I have never met someone with more passion than he, even for the tiniest lizard. When we set out one afternoon to dig up some ant burrows, he apologised for digging up their home. “Sorry little guys, I feel really bad about this”, he said before gently lifting up the first layer of earth. He has a heart of gold, and I only wish he could see that he’s one of our last important role models for wildlife in Australia. I know his army of supporters would back me up in saying that he is an inspirational figure. He has inspired myself with my own fight for wildlife, and he has an encyclopaedia of knowledge in that brain of his that money cannot buy.

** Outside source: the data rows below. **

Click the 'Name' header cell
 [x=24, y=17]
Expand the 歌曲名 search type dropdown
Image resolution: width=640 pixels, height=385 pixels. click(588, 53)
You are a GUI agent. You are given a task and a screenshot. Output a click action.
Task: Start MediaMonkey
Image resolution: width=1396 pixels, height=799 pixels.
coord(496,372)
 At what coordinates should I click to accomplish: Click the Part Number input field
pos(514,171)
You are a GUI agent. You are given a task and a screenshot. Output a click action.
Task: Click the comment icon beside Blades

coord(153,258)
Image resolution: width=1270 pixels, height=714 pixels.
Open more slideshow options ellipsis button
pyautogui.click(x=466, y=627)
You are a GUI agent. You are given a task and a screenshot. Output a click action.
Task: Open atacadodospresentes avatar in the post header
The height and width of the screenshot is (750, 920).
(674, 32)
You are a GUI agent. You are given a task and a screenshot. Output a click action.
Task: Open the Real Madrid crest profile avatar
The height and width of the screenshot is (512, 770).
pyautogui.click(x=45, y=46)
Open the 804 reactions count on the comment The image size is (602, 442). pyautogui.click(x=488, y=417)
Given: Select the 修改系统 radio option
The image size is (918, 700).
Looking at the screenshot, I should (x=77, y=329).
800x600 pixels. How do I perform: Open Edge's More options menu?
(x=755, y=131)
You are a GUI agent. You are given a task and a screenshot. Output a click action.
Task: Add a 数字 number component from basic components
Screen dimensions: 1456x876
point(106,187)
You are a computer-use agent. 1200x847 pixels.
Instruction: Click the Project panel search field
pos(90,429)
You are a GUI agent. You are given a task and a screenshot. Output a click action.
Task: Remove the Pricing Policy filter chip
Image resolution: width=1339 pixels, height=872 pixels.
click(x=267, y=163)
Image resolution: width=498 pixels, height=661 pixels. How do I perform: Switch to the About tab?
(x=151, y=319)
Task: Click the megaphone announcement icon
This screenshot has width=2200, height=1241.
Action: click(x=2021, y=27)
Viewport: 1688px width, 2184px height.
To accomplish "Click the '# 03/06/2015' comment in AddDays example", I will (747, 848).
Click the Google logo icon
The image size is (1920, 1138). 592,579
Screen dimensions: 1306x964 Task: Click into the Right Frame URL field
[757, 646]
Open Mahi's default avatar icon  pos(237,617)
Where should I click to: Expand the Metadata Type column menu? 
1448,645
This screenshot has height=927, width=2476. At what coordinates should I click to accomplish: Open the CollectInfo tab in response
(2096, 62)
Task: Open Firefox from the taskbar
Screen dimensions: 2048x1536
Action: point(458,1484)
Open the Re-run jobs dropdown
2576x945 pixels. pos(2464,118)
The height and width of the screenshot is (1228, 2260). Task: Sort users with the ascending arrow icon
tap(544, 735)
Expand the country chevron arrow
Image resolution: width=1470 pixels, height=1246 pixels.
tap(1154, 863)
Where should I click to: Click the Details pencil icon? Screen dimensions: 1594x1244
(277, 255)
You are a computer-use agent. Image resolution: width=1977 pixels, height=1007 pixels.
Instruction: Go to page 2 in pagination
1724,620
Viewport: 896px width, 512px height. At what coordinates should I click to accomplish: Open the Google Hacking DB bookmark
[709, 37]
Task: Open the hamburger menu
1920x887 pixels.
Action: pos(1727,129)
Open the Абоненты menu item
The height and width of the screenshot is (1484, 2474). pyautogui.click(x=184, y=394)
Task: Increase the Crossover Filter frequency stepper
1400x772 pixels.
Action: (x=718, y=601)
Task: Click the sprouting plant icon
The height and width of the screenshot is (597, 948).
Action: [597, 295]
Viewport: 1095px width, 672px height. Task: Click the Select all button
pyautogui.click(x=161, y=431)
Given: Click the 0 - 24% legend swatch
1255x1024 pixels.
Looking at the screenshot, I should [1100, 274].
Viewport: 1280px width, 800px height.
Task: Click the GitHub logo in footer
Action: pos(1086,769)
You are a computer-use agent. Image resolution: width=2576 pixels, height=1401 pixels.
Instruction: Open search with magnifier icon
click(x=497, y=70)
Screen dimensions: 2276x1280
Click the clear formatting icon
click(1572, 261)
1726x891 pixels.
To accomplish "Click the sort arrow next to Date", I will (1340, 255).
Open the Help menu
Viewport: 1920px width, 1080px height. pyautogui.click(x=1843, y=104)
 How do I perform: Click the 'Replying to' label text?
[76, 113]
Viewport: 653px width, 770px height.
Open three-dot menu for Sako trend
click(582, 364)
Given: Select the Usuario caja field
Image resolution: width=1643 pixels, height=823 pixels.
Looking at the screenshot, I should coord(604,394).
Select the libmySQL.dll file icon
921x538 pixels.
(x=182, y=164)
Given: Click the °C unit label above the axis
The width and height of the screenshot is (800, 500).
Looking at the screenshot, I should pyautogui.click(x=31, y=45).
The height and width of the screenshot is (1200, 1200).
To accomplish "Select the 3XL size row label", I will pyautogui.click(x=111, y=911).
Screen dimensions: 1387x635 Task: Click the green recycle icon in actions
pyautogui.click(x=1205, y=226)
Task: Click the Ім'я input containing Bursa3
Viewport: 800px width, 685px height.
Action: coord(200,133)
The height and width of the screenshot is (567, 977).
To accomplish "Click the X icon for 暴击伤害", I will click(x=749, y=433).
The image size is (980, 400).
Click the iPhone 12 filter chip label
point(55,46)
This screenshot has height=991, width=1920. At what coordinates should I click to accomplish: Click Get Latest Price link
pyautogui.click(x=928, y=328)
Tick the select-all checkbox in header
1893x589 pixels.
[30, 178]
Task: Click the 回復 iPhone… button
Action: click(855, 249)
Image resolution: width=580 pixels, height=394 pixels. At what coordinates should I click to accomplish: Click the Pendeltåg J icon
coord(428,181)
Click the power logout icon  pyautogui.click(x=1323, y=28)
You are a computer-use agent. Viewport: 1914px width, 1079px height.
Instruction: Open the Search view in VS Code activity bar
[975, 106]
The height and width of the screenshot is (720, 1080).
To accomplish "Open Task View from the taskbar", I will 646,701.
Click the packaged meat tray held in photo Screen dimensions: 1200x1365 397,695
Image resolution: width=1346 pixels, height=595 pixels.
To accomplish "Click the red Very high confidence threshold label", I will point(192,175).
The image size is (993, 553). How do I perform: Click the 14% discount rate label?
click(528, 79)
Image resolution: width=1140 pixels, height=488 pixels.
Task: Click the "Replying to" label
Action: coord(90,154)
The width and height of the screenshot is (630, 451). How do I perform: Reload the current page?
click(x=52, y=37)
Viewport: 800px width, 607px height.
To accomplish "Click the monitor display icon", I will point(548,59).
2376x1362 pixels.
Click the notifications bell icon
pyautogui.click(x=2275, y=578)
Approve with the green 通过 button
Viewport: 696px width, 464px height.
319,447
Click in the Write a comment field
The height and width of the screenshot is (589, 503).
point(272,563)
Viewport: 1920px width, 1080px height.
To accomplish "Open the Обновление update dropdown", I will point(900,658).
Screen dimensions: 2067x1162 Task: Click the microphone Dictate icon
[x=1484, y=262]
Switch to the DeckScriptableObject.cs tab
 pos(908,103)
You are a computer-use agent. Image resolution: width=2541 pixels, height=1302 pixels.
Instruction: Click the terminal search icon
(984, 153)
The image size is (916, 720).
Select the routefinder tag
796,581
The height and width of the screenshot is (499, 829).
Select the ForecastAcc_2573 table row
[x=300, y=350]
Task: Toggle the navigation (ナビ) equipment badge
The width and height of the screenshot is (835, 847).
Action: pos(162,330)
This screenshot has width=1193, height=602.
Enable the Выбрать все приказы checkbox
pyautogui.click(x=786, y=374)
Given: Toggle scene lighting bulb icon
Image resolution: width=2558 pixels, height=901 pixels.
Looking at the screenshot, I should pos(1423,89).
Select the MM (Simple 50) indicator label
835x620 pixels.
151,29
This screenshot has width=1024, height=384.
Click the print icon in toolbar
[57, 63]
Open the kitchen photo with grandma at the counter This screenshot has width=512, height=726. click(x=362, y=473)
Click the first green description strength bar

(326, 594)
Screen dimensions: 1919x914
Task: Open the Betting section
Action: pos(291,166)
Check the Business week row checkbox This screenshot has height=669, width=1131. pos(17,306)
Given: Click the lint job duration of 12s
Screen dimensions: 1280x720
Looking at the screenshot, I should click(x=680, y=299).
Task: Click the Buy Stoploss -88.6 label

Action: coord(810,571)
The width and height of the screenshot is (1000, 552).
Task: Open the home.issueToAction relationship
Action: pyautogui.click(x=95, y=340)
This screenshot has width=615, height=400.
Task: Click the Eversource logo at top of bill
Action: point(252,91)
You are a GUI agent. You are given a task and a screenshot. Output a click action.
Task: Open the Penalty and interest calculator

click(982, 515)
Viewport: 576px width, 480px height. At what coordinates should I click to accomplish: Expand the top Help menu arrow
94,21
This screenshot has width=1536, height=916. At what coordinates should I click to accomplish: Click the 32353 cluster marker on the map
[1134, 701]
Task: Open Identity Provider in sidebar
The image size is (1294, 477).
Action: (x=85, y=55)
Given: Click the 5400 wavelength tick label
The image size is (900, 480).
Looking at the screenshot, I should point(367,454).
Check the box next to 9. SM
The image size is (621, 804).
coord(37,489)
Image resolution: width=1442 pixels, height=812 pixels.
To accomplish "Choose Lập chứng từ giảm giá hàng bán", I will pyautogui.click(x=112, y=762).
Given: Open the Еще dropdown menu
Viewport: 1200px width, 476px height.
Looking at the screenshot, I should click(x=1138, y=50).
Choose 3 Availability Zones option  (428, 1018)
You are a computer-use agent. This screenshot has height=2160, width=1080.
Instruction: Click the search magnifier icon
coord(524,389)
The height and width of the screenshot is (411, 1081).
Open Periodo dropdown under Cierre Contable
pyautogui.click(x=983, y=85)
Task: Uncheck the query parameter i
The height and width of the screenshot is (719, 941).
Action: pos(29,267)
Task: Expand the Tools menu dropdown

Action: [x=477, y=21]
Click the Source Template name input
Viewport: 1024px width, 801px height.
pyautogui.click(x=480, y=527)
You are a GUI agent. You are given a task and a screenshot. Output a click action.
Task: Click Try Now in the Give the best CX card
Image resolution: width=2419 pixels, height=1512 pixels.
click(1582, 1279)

It was my time in Broken Hill with Bob that really got me thinking about the need to somehow extract his knowledge and bottle it for the next generation. He is an absolute asset, I only wished that somehow his knowledge could live on forever in some big way.

He's just Bob.

He’s just Bob.

Bob is one of those people who instantly makes you feel warm, that is a rarity and a true trait of a leader in conservation. Someone doing this, not for the notoriety, but for his genuine compassion he has for the cause at hand. If we take away the fact that he’s Steve Irwin’s Dad, he’s just a genuinely good bloke who can connect with nature. I can’t help but think that it’s time Bob is acknowledged for the work he has done, and continues to do on his own accord. Yes he’s the man who inspired his son to do the things he did, he’s the man who built up Australia’s most famous wildlife park….but in my eyes, he’s just Bob. And when he’s no longer walking amongst us I worry who there will be to stand up for wildlife the way he does and inspire Australians to protect our natural world.

I want to acknowledge Bob for being just Bob. He’s the man behind so many great things for Australia, behind the scenes. The next time someone asks me, “Who is Bob Irwin?”, I will simply reply, “He is just Bob.” That means more to the every day Australian who thought that they couldn’t do something to make a difference. Just Bob did it, so can you.